未だに早鐘のように鳴り続ける鼓動を聴きながら、落ち着け、落ち着けと言い聞かせる。
あれは夢か?
いや、何が夢なんだ。どこからが夢だ。それともまだ、夢の中なのか。
「それに、あの言葉……」
答えの出ないことを考えていると、不意に部屋の扉がコンコンと音を立てた。しかしそれは、俺の返事を待つこともなく開けられる。
「大変です! 姫様が!」
現れたのは、血の気をなくした顔のメイドだった。彼女は叫ぶ。
「姫様が! お部屋にいらっしゃらないのです!!」
「…………殿下が?」
殿下がいないというメイド。妹が、あの子が、いない? 待て、待て。これは違う。
いつもと、違う。
「……今日の日付を教えてくれないか」
思い至った結論を確かめるように問う。
「え?」
「今日は」
「は、はい」
戸惑いつつもメイドが口にした日付は、繰り返される一日の【翌日】だった。
翌日。つまり。
「時間が、動いた?」
確かな事実を口にする。
「あ、あの!?」
混乱するメイドが視界の端に入る。
告げられた日付、慌てて入ってきたメイド、消えた妹──起きてからこれまで、全てが今までと違う。

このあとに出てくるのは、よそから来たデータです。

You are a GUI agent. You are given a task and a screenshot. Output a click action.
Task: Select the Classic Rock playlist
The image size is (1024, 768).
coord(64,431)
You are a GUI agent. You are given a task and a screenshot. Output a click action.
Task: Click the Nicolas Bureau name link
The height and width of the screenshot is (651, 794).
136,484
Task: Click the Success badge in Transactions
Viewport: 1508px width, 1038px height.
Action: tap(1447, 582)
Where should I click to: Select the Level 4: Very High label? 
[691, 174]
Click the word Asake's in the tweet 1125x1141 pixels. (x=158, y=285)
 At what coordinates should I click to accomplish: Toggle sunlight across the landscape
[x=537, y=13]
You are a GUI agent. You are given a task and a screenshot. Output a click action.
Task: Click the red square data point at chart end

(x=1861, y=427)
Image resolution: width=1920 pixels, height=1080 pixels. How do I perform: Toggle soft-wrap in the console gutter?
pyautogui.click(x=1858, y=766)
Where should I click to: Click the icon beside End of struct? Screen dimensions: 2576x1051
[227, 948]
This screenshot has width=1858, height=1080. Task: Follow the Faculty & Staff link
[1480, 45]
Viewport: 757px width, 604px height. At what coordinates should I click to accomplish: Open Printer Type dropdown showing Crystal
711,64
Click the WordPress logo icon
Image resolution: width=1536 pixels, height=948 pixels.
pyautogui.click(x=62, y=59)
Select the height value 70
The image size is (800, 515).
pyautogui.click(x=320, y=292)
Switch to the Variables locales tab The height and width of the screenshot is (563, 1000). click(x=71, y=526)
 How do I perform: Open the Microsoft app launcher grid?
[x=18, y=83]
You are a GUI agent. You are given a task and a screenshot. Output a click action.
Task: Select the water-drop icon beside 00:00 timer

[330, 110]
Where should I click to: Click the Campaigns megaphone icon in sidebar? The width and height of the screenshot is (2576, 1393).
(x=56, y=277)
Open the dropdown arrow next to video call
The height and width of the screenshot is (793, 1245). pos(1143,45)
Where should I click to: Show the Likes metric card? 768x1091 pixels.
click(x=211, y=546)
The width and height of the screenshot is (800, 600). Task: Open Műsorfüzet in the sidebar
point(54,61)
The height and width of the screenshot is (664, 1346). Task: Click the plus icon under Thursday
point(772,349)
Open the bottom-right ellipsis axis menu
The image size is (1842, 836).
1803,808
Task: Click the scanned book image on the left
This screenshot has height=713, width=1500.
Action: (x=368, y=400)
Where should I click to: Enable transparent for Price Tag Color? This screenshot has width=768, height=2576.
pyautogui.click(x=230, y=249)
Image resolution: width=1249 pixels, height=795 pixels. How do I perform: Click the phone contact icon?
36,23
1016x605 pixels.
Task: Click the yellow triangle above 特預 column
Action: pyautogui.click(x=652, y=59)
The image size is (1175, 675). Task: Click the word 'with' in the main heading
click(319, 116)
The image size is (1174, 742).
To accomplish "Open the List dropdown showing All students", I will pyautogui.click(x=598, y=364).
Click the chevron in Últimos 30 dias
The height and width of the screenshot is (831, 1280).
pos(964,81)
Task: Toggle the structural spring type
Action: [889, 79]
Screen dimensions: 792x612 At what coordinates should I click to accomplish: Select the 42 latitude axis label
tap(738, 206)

刹那あの、硝子のような姿をしたあの子の言葉が脳裏を過る。
あれがもし、夢でないのなら。
点でしかなかった記憶が全て繋がった瞬間、俺は、弾かれるようにして部屋を飛び出した。
息を切らして走りながら、ひたすら考える。
動き出した時間の中で、あの子が部屋にいないというのなら、あの子は間違いなくあの花園にいる。一族の王冠を身につけ、王冠と同じクリスタルに変わりゆく身体で待っているはずだ。俺がやってくるのを。
あの夢は、願いだ。
歪な世界を終わらせてほしいという、あの子の、妹の、本当の、願い。
ならば、あの繰り返される一日は?
止まりそうな足を必死に動かしながら、自問のそれに答える。
あれも、妹の願いだ。
あの子は生きたかったはずだ。元気に、すくすくと、普通に。しかしそれが叶わなかった。病気がそれを許さなかった。だから妹は……ああ、殿下は。あのささやかな戴冠式で願ったのか。
病気が治りますように、と。
そしてもしかしたら、もうひとつ願ったのだろう。今日がずっと続けばいいのに、と。
俺だってあの日、同じことを思った。思ってしまった。
だが、それも終わらせなければならない。あの子が朽ちてしまう前に。俺が、終わらせなければならない。
これは俺にしか、できないことなのだから。
花園は、いつになく甘い香りがした。
よく見る花から名も姿もまるで知らない花まで、ここにはたくさんの花が咲いている。それらを選り好みするように、ひらひらと無数の蝶が舞う。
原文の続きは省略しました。